アプリケーションサービス本部の苫谷(とまや)です。

普段、仕事では基幹システムの保守開発を担当しています。
なかなか新しい技術に触れる機会が少ないのですが、
今日は簡単に画像識別AIを利用できるWatson Visual RecognitionでAIを育てたお話をします。
昨年、社外研究会に参加しそちらで研究した内容の一部のご紹介となります。

Watson Visual Recognitionについて

ディープラーニング・機械学習を使用して画像の物体を認識・分析するIBMのWatson APIサービスです。
(https://www.ibm.com/watson/jp-ja/developercloud/visual-recognition.html)

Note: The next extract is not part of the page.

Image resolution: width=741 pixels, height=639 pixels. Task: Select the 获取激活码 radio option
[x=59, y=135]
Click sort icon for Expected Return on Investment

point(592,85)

Visual Recognitionでできることとしては、

  1. 既存モデルで画像にうつったものの分析・認識
    • すでに学習済のWatson(AI)ですぐに画像識別や物体の検出ができる
  2. カスタムモデルを作成し画像識別
    • 自分で集めた画像を学習させ、オリジナルの画像識別モデルを作成できる

があり、今回は2.カスタムモデルを作成し画像識別を行ってみたいと思います。

モデルを作成・学習させてみる

IBM Cloudの登録を行い、Watson StudioというAI開発用の統合環境を用いてモデル作成します。

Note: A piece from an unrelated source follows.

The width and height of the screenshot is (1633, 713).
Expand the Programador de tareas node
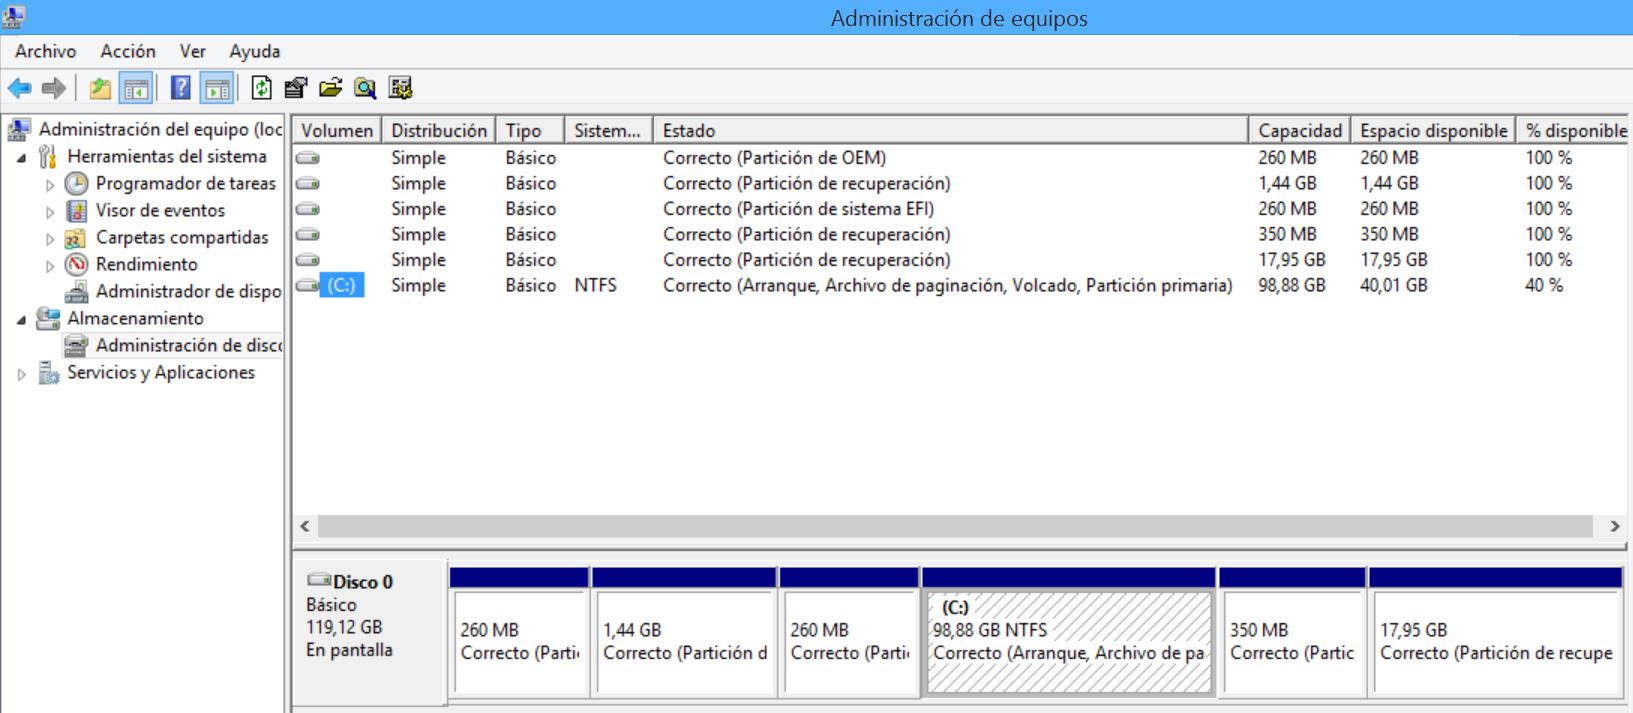click(50, 185)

データやプロジェクトを一元管理し、ブラウザ操作でVisual Recognitionのモデル作成ができるツールが提供されています。
詳しくは、IBMのWatson Studioに関する記事をご確認ください。
(https://www.ibm.com/blogs/solutions/jp-ja/watson-studio/)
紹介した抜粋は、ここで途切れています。